Lo que habían sacado de aquel tipo, así como el relato que había conseguido hilar a partir de los inconexos recuerdos de su propia interrogadora no dejaban lugar a dudas: habían jugado con ellos. En aquel lugar, buena parte de las élites, si no todas, se habían sumergido en un culto siniestro que encajaba demasiado bien con uno de los Grandes Cuatro. Sin embargo, no tenía nada que ver con el otro poder oscuro que habían visto en juego.
No, la putrefacción y la vida impía eran dominios de un demonio distinto a aquel que gustaba de jugar con la magia y las posibilidades. Que hubiera fuerzas de uno solo de aquellos entes ya era catastrófico, y podría ocasionar la purga del mundo si no estuvieran con las manos atadas. Ahora, dos juntos...

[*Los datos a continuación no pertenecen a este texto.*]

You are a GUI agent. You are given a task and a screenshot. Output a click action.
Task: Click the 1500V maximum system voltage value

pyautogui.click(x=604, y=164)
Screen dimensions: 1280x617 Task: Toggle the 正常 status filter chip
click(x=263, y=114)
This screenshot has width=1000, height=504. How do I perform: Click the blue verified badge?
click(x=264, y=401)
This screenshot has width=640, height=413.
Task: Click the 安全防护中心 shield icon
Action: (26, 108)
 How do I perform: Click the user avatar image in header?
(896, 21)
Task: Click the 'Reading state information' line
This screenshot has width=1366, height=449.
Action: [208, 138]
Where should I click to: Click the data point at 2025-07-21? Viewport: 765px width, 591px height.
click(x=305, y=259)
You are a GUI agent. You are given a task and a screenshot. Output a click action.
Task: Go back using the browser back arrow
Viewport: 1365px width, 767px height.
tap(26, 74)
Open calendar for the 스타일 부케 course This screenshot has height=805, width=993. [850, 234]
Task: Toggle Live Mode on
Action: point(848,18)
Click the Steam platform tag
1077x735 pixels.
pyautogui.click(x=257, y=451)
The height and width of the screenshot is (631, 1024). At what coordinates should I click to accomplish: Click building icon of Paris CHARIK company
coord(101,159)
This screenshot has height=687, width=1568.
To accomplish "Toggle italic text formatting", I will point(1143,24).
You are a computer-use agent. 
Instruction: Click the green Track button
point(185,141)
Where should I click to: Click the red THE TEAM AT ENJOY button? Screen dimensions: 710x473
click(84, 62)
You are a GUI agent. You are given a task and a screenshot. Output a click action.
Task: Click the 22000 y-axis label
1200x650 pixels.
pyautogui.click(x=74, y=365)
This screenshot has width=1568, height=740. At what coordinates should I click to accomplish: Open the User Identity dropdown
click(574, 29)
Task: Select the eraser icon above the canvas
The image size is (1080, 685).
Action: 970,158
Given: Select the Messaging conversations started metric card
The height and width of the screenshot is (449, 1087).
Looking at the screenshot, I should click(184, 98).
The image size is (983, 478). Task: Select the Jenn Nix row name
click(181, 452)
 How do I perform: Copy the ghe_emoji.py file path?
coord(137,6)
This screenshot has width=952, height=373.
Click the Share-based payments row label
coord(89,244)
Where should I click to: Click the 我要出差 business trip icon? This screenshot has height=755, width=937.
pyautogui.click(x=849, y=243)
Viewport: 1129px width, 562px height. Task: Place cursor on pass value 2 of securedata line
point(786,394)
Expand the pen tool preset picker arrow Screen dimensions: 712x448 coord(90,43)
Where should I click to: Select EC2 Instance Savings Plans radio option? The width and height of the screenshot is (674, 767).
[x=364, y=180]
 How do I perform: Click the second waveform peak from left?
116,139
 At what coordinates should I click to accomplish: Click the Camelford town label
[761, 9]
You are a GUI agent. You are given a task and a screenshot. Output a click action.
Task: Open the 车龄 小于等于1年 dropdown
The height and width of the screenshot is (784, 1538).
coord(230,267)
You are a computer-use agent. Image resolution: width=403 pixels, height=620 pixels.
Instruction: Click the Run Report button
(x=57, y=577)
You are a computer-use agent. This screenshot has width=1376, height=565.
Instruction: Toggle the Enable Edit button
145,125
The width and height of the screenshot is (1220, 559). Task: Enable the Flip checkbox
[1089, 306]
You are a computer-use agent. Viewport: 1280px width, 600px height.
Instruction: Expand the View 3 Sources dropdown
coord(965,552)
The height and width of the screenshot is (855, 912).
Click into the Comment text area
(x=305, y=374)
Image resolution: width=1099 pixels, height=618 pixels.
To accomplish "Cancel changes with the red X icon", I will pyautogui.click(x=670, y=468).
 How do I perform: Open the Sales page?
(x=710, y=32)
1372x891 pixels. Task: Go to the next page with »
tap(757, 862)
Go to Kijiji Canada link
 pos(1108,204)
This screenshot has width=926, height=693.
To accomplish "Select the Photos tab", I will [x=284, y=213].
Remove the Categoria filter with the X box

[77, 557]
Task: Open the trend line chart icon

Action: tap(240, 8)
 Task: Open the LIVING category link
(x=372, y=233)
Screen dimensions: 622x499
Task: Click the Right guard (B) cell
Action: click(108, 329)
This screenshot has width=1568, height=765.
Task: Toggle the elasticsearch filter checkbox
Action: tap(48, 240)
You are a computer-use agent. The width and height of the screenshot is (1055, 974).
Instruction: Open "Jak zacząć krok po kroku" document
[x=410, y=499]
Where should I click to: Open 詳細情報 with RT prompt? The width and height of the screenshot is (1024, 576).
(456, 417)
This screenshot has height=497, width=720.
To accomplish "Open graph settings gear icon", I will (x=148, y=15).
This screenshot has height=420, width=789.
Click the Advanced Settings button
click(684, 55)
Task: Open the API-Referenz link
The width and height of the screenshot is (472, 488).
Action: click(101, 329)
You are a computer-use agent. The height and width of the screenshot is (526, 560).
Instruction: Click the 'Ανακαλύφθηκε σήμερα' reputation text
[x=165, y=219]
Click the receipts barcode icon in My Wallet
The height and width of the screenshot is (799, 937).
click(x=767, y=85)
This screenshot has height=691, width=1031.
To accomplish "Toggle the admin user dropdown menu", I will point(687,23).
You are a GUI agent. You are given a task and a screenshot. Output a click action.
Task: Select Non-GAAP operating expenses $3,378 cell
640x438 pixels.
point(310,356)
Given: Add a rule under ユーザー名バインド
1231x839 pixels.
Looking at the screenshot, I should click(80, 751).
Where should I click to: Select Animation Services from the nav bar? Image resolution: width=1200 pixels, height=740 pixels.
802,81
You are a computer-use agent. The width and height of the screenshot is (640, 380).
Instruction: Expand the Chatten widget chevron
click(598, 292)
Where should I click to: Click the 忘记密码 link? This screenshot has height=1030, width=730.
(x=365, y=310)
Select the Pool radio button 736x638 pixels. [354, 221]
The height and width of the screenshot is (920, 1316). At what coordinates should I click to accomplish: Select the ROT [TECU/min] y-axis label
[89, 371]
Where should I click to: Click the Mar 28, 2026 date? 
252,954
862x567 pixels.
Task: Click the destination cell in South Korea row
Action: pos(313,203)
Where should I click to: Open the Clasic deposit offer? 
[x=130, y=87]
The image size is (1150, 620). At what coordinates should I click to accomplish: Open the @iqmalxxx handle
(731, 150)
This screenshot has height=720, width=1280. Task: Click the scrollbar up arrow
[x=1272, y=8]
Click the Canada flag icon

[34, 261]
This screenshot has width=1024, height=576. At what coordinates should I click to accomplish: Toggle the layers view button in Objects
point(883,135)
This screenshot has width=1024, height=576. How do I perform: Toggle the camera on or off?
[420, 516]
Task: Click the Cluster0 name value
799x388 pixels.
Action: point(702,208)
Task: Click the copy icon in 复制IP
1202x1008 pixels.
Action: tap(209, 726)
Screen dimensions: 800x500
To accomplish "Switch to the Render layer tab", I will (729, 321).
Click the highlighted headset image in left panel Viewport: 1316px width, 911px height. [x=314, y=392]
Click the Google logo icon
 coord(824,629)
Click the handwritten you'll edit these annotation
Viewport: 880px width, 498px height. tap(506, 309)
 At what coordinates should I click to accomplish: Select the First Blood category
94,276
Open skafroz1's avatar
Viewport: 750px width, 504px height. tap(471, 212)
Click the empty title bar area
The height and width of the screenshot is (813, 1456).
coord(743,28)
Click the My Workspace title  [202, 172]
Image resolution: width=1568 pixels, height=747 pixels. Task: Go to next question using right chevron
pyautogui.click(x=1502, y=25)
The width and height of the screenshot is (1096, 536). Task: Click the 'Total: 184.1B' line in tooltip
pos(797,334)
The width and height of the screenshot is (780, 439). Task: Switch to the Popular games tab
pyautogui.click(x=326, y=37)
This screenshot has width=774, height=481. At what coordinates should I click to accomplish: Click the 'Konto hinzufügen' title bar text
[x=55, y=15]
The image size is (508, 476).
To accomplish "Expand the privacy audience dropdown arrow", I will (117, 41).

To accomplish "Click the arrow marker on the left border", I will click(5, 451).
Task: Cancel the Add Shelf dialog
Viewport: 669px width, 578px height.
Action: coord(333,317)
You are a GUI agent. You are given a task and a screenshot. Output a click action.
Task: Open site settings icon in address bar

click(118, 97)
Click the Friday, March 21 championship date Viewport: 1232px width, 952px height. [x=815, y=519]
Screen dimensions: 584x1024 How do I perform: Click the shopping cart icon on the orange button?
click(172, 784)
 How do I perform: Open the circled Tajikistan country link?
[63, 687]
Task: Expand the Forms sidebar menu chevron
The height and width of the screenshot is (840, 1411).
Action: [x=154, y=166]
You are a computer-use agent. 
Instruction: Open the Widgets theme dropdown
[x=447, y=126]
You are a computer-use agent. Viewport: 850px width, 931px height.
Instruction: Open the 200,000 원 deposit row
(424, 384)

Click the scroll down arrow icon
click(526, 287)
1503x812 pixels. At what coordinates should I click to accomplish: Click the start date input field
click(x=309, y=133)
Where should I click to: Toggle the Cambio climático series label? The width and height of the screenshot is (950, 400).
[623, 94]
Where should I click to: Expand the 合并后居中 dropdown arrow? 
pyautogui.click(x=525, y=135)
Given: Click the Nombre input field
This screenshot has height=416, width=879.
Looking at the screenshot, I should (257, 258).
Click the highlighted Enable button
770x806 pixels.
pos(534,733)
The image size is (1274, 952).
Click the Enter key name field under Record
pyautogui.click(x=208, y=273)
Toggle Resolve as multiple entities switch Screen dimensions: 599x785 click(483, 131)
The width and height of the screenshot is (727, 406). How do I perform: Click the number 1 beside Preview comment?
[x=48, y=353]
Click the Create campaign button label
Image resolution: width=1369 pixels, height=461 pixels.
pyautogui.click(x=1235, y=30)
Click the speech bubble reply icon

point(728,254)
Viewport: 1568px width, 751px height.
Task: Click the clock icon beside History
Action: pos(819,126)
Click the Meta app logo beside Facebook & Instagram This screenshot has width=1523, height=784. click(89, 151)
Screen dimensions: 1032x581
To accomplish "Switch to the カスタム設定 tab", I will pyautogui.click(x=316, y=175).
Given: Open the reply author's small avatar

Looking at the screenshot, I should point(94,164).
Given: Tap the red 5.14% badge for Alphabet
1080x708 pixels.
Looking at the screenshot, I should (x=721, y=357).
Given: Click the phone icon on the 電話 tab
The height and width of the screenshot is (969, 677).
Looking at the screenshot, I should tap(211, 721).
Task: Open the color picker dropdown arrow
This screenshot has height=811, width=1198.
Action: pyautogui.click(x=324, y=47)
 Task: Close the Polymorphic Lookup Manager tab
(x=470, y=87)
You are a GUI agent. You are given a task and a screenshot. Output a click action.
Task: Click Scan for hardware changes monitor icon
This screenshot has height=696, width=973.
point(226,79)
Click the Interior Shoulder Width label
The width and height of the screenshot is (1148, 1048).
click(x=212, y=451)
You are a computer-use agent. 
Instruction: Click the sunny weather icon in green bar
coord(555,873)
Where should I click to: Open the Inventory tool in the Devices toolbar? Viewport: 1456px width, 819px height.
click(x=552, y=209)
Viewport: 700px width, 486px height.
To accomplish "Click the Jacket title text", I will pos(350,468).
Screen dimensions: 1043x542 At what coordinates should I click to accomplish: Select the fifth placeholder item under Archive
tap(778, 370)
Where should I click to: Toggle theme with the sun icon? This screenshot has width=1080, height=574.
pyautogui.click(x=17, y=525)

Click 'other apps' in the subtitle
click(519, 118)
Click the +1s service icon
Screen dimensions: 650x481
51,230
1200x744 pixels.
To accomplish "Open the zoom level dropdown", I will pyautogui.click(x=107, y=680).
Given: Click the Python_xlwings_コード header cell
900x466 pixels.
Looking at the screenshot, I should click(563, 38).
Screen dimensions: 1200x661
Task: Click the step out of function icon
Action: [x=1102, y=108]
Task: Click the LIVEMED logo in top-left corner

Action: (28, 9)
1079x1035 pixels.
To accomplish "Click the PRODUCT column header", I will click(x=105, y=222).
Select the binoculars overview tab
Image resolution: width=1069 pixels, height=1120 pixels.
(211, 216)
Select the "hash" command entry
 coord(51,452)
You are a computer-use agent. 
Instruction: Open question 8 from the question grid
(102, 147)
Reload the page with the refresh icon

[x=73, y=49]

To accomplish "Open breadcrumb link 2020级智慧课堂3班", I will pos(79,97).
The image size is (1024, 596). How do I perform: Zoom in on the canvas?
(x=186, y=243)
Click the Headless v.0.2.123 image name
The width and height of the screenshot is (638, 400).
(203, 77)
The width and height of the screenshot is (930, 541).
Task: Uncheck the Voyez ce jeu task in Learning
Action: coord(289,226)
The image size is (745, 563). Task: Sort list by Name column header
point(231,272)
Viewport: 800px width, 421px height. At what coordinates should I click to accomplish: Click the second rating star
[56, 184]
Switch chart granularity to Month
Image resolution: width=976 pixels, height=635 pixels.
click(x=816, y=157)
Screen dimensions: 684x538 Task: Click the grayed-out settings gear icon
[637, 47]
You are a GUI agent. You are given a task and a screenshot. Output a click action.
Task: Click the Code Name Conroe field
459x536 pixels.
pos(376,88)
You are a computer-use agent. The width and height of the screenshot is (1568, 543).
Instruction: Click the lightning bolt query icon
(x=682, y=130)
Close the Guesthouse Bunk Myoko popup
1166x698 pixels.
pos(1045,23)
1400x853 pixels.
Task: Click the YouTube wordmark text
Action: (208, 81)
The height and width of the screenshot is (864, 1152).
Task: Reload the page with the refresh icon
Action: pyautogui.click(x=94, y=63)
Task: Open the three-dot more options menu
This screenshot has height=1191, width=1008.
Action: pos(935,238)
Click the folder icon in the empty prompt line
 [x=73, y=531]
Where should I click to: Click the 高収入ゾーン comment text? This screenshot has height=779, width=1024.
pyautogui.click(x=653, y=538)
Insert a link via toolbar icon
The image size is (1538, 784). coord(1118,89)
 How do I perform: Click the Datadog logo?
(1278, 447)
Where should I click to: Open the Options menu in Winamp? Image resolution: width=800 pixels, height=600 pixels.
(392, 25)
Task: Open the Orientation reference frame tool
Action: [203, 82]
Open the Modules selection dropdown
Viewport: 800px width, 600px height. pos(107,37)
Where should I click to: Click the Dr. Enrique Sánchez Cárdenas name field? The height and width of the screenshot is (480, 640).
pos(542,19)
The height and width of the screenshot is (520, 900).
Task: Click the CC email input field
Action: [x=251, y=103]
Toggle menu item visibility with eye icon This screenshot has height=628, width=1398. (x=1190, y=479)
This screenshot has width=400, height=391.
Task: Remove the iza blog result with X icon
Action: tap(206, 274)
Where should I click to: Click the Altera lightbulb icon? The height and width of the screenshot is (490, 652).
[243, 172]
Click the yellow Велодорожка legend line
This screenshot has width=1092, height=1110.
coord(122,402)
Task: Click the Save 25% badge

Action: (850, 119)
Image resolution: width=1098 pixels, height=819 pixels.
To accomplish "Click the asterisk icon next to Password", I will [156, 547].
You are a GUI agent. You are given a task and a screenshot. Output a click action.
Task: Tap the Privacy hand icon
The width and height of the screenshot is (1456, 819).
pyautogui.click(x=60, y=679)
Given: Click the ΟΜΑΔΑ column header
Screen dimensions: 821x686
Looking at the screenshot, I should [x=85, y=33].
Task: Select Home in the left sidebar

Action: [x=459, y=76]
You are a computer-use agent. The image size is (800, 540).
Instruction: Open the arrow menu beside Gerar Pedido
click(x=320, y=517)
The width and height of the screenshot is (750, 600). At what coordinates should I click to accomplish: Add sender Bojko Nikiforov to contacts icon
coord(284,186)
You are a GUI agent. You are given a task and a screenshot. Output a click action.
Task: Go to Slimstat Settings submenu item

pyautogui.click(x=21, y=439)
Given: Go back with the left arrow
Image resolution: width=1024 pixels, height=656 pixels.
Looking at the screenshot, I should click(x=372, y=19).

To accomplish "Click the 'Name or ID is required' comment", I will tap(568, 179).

¿Podía considerar aquello motivo suficiente para invocar el Exterminatus? Seguramente, sí. Sin embargo... Habían hecho progresos, era innegable. Sus propias fuerzas personales, así como algunos de los miembros de la Guardia, habían demostrado tener agallas y capacidad de perseverar. Quizás aquel planeta podía ser salvado, después de todo. Pero más allá de esos pensamientos, había otra cosa más rondando su mente: la curiosidad.
Le atormentaba la idea de que eran dos, sólo dos. No uno solo, o todos juntos, como era habitual. Eran dos, y además, parecían enfrentados. Si eso era cierto... ¿Era realmente un complot por parte de ambos jugadores? ¿O quizás había más actores involucrados, o alguien estaba jugando contra su voluntad?
Se abría un mundo de posibilidades, y aunque sabía qué cabezas cobrarse, dado que le obligaban a tomarse el lujo de discriminar en sus purgas... Quizás sería interesante conocer a fondo quienes debían ser salvados. Porque en su cabeza empezaba a estar claro que allí, había víctimas. Era lo que se desprendía de los informes que habían llegado del frente, y de los interrogatorios a los prisioneros capturados. Si las sondas psíquicas y los métodos más arcaicos no mentían, esa gente realmente creía que el Emperador estaba de su lado. Realmente creía que ellos eran el enemigo.
Y dado que ahora sabía que el condenado Rey Constantin era un siervo del Gran Arquitecto, no podía decir que estuviesen equivocados.
Los días pasaban siempre igual, lentos y monótonos, caracterizados por la incomodidad, el dolor y la desesperación. ¿Cuánto tiempo llevaba encerrado allí abajo? Realmente no podía saberlo, aunque en buena lógica debían ser al menos unos cuantos meses, si no años. Notaba las muñecas y tobillos casi en carne viva por el roce de los grilletes, y el peso de las toscas ropas y embozos que vestía de forma forzada se hacía cada día más inaguantable para su debilitado cuerpo.
A su alrededor, por lo poco que veía cuando le alimentaban o limpiaban su celda, las cosas iban cambiando. Algo... Maligno se había apropiado de aquel lugar, a falta de una palabra mejor. Al principio había sido reducido y apresado por hombres. Ahora... Ahora, simplemente, no podía estar tan seguro. Al principio simplemente parecían enfermos, pero con el tiempo eso cambió. En el momento en que aparecieron tapados de la cabeza a los pies, supo que algo no andaba tan bien como debería. Las pocas ocasiones en que cometieron algún descuido en su vestimenta, su cordura se vio puesta a prueba por los retazos de carne que veía: podrida, descompuesta, con bocas donde no debería haberlas, heridas claramente mortales que no les incapacitaban en absoluto.
Y el olor. Santo Emperador bendito, aquel condenado olor. Lo peor de que el cubo que le servía de letrina estuviera lleno es que pronto tendría que lidiar con una peste mil veces peor que aquella cuando se lo vaciaran, aunque al menos esa se diluiría unos días después de que terminaran su tarea.
Por lo demás, intentaba mantener su mente ocupada, con éxito variable, para no caer en la locura. No solo por alejar sus pensamientos de los monstruos que le tenían cautivo, sino porque el aislamiento y la oscuridad casi perpetuas pueden hacer que la mente de un hombre se extravíe y pierda para siempre. Por ello se esforzaba en rememorar lecturas, poemas, canciones, historias de su juventud, recuerdos felices... Cualquier cosa que le alejara de allí y le recordara quién era.
Pero eso no era lo único en lo que pensaba el Rey Cristophe, pues también dedicaba no pocas horas todos los días a pensar por qué su hermano mintió de aquella manera, por qué le habían capturado aquellos clérigos locos y, sobre todo, por qué seguían manteniéndole con vida.